Why Do Kids Say Poop So Much? Their Potty Talk Is Kind Of Your Fault
As the mom of two boys, I can tell you that their obsession with the word poop started fairly young and hasn't eased up much into early elementary school. The popularity of the poop emoji doesn't help, and neither does the fact that other kids giggle when the word escapes from the lips of a classmate. If you find yourself in a similar situation and are wondering why your kid says poop all the time, you're not alone.
"Parents should not be concerned if their young child talks about poop frequently," Melissa O’Connell Liggett, Ph.D., developmental psychologist at Children’s National Health System tells Romper. "We often begin using the word with our infants and toddlers when we comment on their elimination habits as we’re changing a diaper or rushing them to the bathroom during toilet training. We frequently ask if they have gone or need to go. As children get older, there is a natural curiosity about the process which increases use of the word."
Kids will be kids, right? Potty humor is part of most every kid's vernacular at some point. After all, did you or did you not spread the word far and wide the first time your little one pooped on the potty? I sure did. When my youngest was struggling to potty train, we FaceTimed Grandma and Grandpa right after his first big boy bowel movement to celebrate the occasion. Poop was a big deal during potty training and it has only seemingly become a more humorous topic of conversation as my kids have gotten older. (All of the related novelty games, sparkly poop pillows, and other poop-themed items geared towards kids don't help.)
"Children often find it humorous that use of the word gets a reaction from the adult they are talking to. Often we crinkle our nose or make a face or comment — 'eeww!' — when our children use the word poop, which encourages them to continue using it, making it almost a game," Dr. O'Connell Liggett explains.
If potty talk is a problem, there are several approaches parents can take to help quell the barrage of poop-related giggles in a positive way. The first step is to set healthy boundaries around when and where potty talk takes place.
"We can encourage children to use the terminology when discussing their bowel habits and set limits for when use of the word is socially appropriate to use. For example, making it a discussion for the bathroom, but not allowing the discussion at the dinner table or in the classroom," Dr. O'Connell Liggett says.
Another important aspect of helping kids understand boundaries surrounding their obsession with saying the word poop is to be role models of how we expect them to use the word. Real talk: If I am always laughing hysterically at my kid's poop jokes or going overboard with my criticism of their overuse of the word, they're just going to be encouraged to do more of it. I need to check myself before I wind up making the issue a bigger deal than it actually is.
"Parents can model appropriate social behavior by being matter of fact in their discussion about toileting habits, not criticizing or reprimanding a child for their use of the word, and not overreacting to their children’s silly use of the word.
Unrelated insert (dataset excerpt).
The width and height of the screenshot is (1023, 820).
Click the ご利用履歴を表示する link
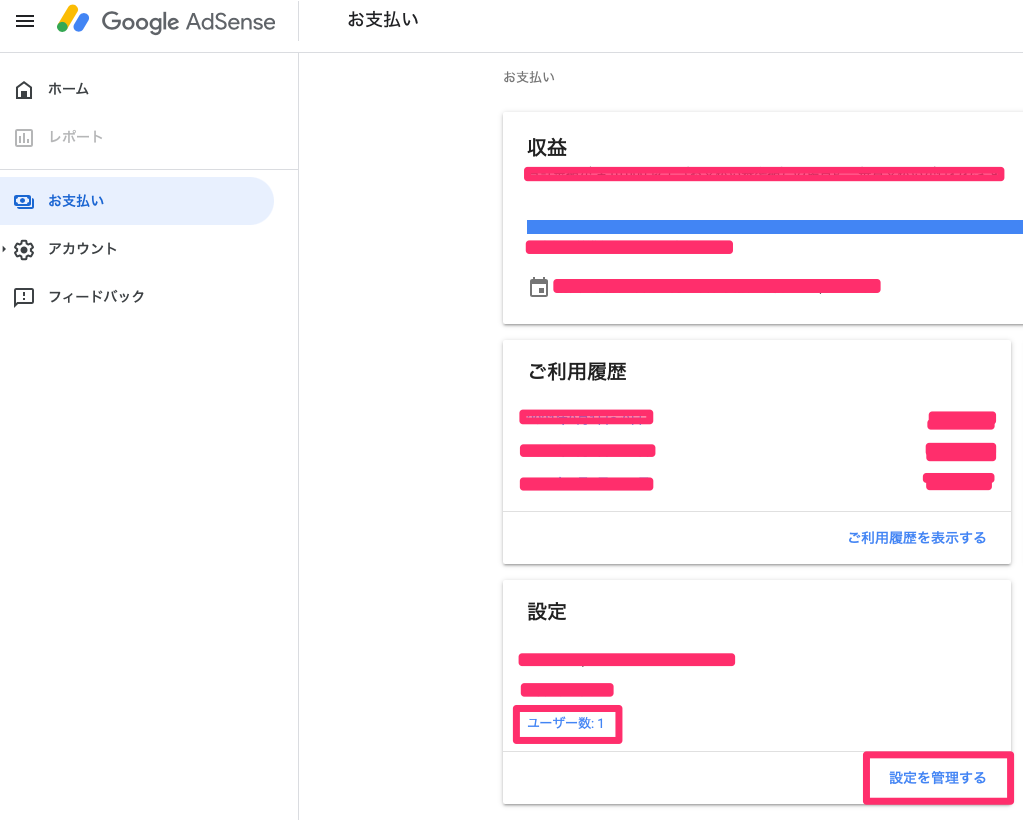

Any parent will tell you that their own lives become somewhat dictated by asking about, monitoring, and cleaning up after their children’s poop at various stages of development," Dr. O'Connell Liggett says.
Everybody poops and everybody talks about it at some point, kids just happen to be less inhibited when it comes to making fun of potty practices and giggling over words like poop. Eventually, they'll take social cues a little better than they do now and learn when and where it is appropriate to make poop jokes. After all, they'll probably have kids someday and wind up hearing the same jokes they're making right now years later.